Quella delle CocoRosie è una storia curiosa: due sorelle ritrovatesi a Parigi dopo anni di distacco, forse per volere della musica. Separatesi in età adolescenziale, le due hanno seguito percorsi differenti, ma sempre e comunque accomunate dall'emozione che la musica era capace di trasmettere loro. Due bagagli d'esperienze differenti confluiscono dunque nell'album che le vede finalmente una a fianco all'altra, sotto il nome di CocoRosie: La Maison De Mon Rève. La prima ad approdare a Parigi è stata Sierra Casady, autentica chanteuse innamorata dapprima degli spirituals e poi dell'operetta. La seconda, mossasi verso la sorella fino a raggiungerla, è Bianca, cantautrice raffinata e percussionista rumorista. Rinchiuse in un appartamento parigino di periferia, le sorelle si fanno carico di trasmettere la dolcezza e la malinconia di una città romantica, riportando in ugual misura la sensazione di isolamento che spesso attanaglia le anime di una metropoli. La solitudine rinchiusa fra le quattro mura di casa si fa notte sui Campi Elisi, una notte al chiaro di luna.
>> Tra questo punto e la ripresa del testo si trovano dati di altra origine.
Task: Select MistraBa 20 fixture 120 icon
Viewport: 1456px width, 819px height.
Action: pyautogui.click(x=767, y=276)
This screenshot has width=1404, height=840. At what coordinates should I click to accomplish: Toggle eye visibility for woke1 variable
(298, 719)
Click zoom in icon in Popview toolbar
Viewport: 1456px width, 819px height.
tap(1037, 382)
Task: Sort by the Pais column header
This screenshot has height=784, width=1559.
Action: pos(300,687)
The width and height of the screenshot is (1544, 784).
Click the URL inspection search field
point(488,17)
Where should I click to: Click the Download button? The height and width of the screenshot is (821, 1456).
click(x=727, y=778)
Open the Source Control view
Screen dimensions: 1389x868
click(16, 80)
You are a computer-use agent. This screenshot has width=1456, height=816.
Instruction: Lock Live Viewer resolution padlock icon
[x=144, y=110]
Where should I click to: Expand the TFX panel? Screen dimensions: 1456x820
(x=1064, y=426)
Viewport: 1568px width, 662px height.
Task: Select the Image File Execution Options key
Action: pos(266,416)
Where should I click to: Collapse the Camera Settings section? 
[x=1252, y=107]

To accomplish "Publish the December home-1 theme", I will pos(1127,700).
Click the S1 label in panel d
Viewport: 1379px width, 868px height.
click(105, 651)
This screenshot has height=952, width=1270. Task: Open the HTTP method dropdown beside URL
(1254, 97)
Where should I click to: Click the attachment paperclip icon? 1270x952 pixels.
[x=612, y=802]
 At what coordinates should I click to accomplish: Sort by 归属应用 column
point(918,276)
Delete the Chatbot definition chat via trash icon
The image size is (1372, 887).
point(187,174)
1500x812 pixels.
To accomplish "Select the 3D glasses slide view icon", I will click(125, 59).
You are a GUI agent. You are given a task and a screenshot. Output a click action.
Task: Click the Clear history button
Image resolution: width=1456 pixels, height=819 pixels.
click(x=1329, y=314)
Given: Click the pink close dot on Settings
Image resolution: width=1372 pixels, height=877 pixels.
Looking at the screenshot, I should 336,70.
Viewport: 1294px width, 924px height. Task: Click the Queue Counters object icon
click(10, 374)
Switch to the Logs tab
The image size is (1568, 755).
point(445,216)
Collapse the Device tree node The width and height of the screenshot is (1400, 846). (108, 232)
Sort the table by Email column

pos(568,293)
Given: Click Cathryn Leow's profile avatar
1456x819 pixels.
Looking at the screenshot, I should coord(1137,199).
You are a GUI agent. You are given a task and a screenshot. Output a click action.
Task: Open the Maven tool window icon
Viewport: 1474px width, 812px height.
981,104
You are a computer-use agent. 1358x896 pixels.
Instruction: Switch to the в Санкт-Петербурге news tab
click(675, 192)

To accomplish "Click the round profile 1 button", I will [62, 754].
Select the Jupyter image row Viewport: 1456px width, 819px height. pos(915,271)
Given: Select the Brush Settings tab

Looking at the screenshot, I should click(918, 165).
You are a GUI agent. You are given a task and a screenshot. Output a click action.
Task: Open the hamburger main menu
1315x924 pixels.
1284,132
La colonna sonora che le CocoRosie orchestrano (termine forse da rivedere, visti i valori sonori molto minimali) concilia l'influenza della chitarra classica di Carla Bruni e la stravaganza urbana di rumori metallici e sincopati. In un crocevia trafficato di elaborati disturbi Lo-Fi (ronzanti frequenze radiofoniche, galli che cantano al tramonto e suoni ferrosi), ecco un disco particolarmente ricercato e ben riuscito, con alcuni brani sopra le righe (le acustiche Good Friday e Terribile Angel, e la straordinaria, pianistica dodicesima traccia Lyla) ed altri che fluiscono nella vena spiritual (vena dalla memoria storica) di "sister" Sierra: By Your Side, Not For Sale e la monsonica Tahiti Rain Song (voodoo dell'isola caraibica bagnato da una pioggia torrenziale). Chitarre e canti, tradizione, malinconia, due stanze e i riflessi della città, tutti da cantare: "la casa dei miei sogni", per dirla à là CocoRosie.

www.tgrec.com

 

Tanya Dennis
Apartment #9
(Paloma 2004)


Trovare una country woman a Nashville è assai probabile. Immaginarsela, mentre attraversa la strada che divide casa sua dal saloon in cui canta tutti i fine settimana, non è cosa difficile. Di certo non lo è per chi, come noi, ha dimestichezza con la musica, i paesaggi e gli scenari dell'American Life provinciale. Tanya Dennis potrebbe essere quella cantante: il saloon lo lascio scegliere a voi; l'Apartment # 9 del residence nel quale vive (ecco il titolo del suo nuovo album, che prende spunto da una canzone di Johnny Payback incisa, oltre che da Tanya, anche da Melissa Etheridge) ve lo descrivo io. Innanzitutto pensate ad una periferia delimitata da una strada statale che scorre dritta per chilometri; i cartelloni pubblicitari colorano il beige della sabbia. Il residence è a ferro di cavallo, con la solita piscina sporca nel mezzo. Nell'appartamento numero nove c'è Tanya, vestito a fiori, da massaia, e violino sotto il mento, che si diletta nell'accennare alcune melodie country poi incise full-band nel suo ultimo album. La scelta comprende un brano originale, I Can't Feel A Thing, scritto dalla Dennis nel 1994 e undici covers, fra le quali Right In The Wrong Direction di Hank Cochran (incisa anche dagli Highwaymen), Another Chance At Love di Shelby Lynne e la furiosa Luxury Liner di Gram Parsons, apparsa di recente nella versione Legacy di Sweetheart Of The Rodeo dei Byrds. La forma di ogni brano è piuttosto standard, fatta di chitarre elettriche infuocate e tocchi di violino. La voce della Dennis è qualcosa di speciale: corposa, da soul singer. La chiusura di Apartment # 9 è affidata a Love Don't Even Know My Name, ballata pianistica ricca di pathos.